This whole track spawned from a real-life occurrence of hellish, Black Mirror-esque serendipity
that I’m sure people think I made up, but I use to have this Samsung phone that had Bixby
and when the alarm went off, instead of a chime or bell, it played the Bixby assistant reciting the
headlines of the day. This was mid-2020 and of course every headline was the worst news you
had ever heard. It stuck with me for years, and I wanted to make something that reminded me of
that. We set out to make a sort of funeral march of headlines, and we wanted it to build up and
sound like what it feels to just take in every bit of horror that the human condition has to endure.
This song had somewhere north of 50 tracks, easily the most dense recording we’ve ever made.
We tried to make it as symbolic as possible, as well. Almost every headline is real, except for 3
or 4 because we wanted to symbolize the fact that with as much misinformation as there is you
can literally never tell what’s real and what’s fake. Even the ending “No rain in the forecast”
symbolizes that there’s no relief coming. We titled the song after one of our favorite Instagram
profiles, (now goes by doomscroll_forever) - it felt apt.
I was inspired by the poem “First They Came...” - I really despise the state of activism in
America right now, where it seems like posting on social media is the beginning and end of the
lengths in which people are willing to go to stop literal fascism and genocide from occurring, it’s
all so performative. This song is a critique on people who do that. While people post that they
stand against something and do nothing else, others are being rounded up in the country and
other countries and killed. The music on this track is one of the oldest on the whole album, it
actually predates our first album, and we almost used it on the first one, but it felt too heavy and
slow to make sense. I really think it found its place perfectly there.
This came out of complete frustration with the music industry. It really feels like there are a
million hurdles in the way of doing anything successfully in music, and there are a million-and-
one people who are willing to take your money from you. It feels overwhelming and like a
completely uphill struggle. There are so many times between the last album and this album
we’ve felt like hanging it up and calling it a quits simply because there’s always someone who
wants to leech off you, and yet there’s always someone who’s success is completely
undeserved. This was the first song we finished in the studio, and I think it’s really when it
became clear we weren’t the same band we were from the Self-titled album; we really went with
the big guitars and screamed vocals, and it was so much goddamn fun to do it, and it probably
shows.
"EASY DECISIONS"
I think just about anyone reading this has laid awake at night, worried about paying rent or bills.
That’s exactly what I wrote this about; deciding if I should spend the last few dollars I have on
groceries or my electric bill, do I pawn an amp or plead with a friend to borrow a few bucks for
gas? Those are tough decisions.
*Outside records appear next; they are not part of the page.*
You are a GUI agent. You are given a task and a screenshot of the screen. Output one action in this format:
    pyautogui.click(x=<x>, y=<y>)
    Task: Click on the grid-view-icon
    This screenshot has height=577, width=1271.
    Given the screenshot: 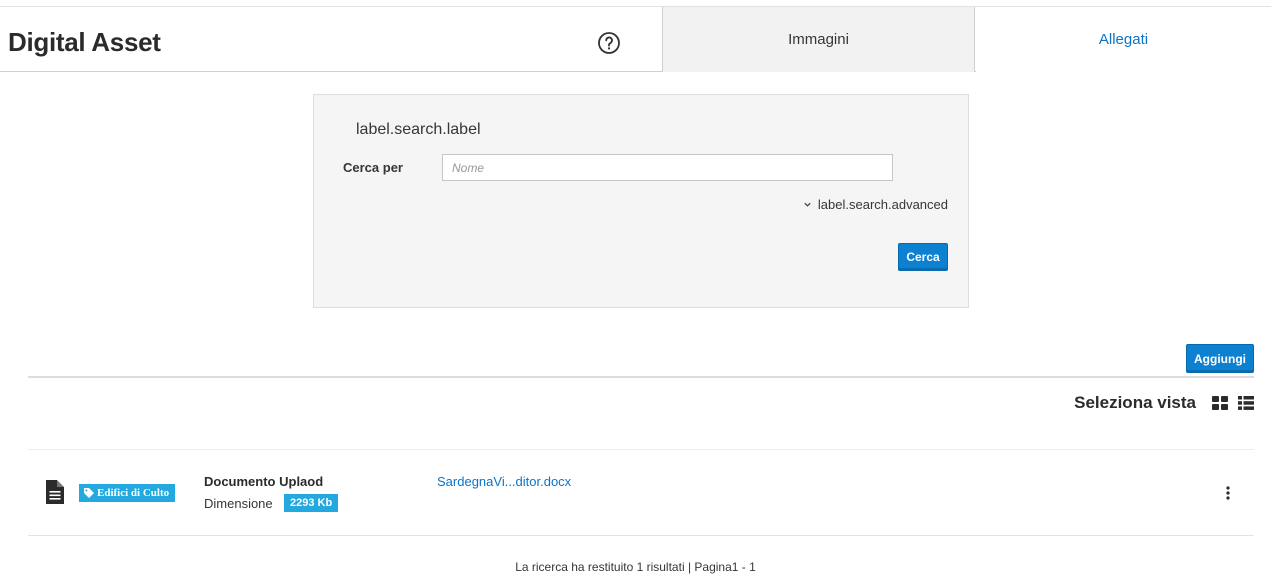 What is the action you would take?
    pyautogui.click(x=1220, y=403)
    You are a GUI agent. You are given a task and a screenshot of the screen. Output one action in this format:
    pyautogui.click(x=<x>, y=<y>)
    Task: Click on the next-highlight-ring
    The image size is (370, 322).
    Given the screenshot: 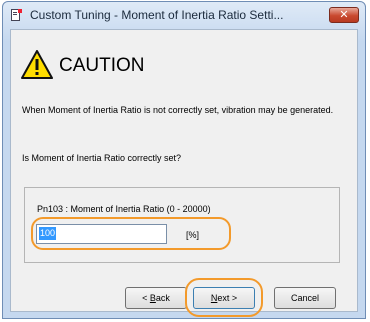 What is the action you would take?
    pyautogui.click(x=224, y=298)
    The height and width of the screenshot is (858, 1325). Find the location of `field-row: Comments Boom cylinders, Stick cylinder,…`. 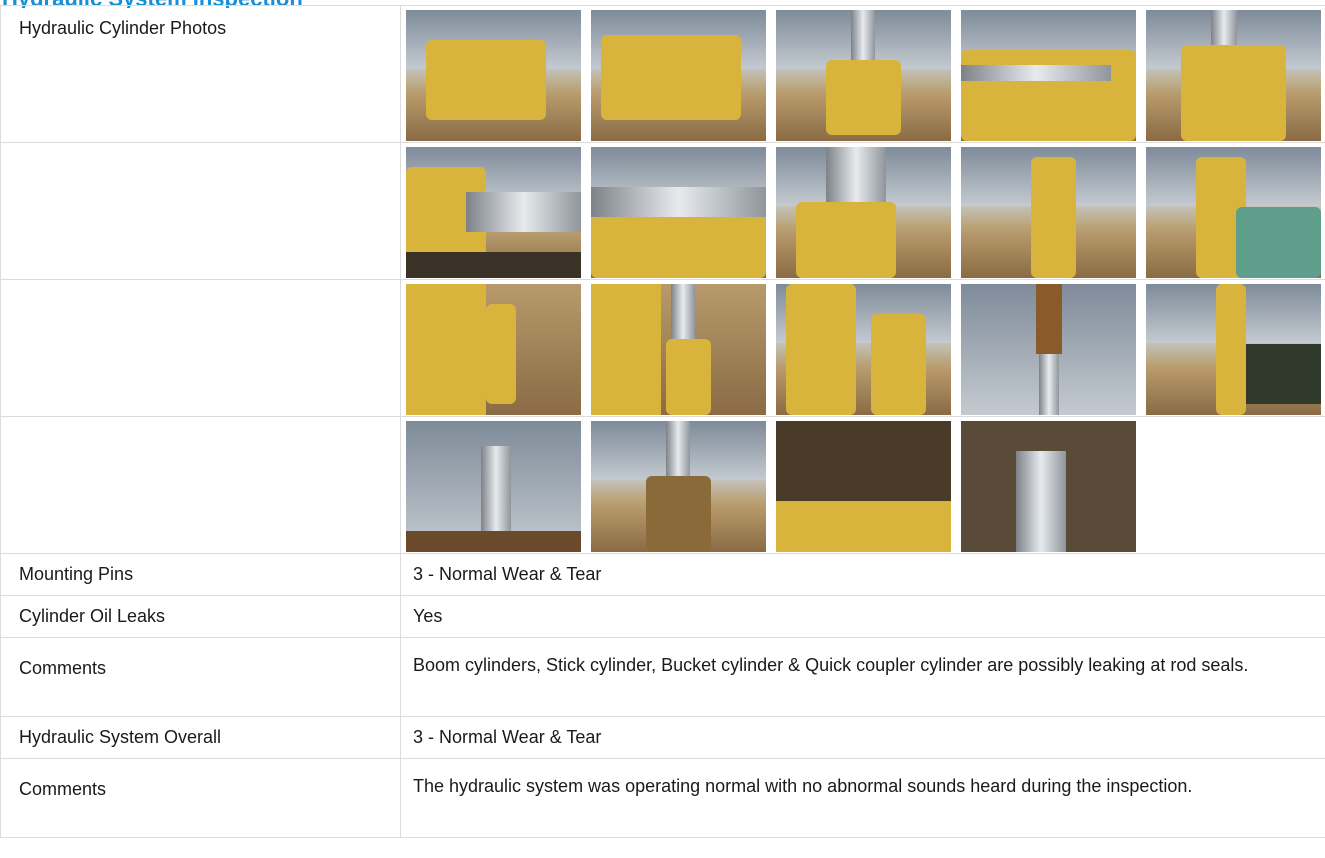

The guitar part is actually the first thing I ever recorded, it’s
nearly 10 years old, but I never found a use for it until this album and I’m so happy it found a
home here, we ran it through a Roland Jazz Chorus and it felt ethereal when we heard it back,
and Gary just kept adding layer after layer on the 2nd half of this song until it became this
blissful wall of sound.
"IT DOESN’T GET ANY BETTER THAN THIS"
In a way this song sums up the previous 10; It has a bit of the sound all the previous ones had,
the lyrics are about how we’re just set up for extinction by technology and unfettered capitalism,
and it ends in a grand finale. We got to use all sorts of beautiful delays and reverbs on this, and
it just rocks hard. We liked it so much we named the album after the lyrics: “No Alternative in
sight, so they’ll exercise their right. There’s no way they got this wrong” - The whole album is
about systems, systems that aren’t failures, but actually working exactly as designed. We’re
overstimulated on purpose, we’re depressed on purpose, we’re numb on purpose.
"THERE WAS A HOLE HERE // IT’S GONE NOW"
This song was almost entirely written by Luke on guitar and bass. It’s so mesmerizing and haunting and we just had to have it on the album, but when it came time to write lyrics for it was so hard to get them right, we kept trying vocal deliveries that were super spacious and minimal, but it didn’t sound right, so Gary suggested we go with something unhinged and crazy, and that’s just what we ended up with. The lyrics are actually some of the most personal on the album, it’s my 2nd hand experience with a mental health emergency I once had with a friend and having to deal with them eventually using police force to take care of the situation. Unfortunately in this country we don’t have a way of helping those in need without sending police in which often makes the situation much worse and I think about having to do that every day. The end of this song is one of my favorite moments on the album. Luke, Gary and I all took turns recording our own version of the solo in the outro, Gary mixed it to taste so what you’re actually hearing is all 3 of us playing the solo at different moments.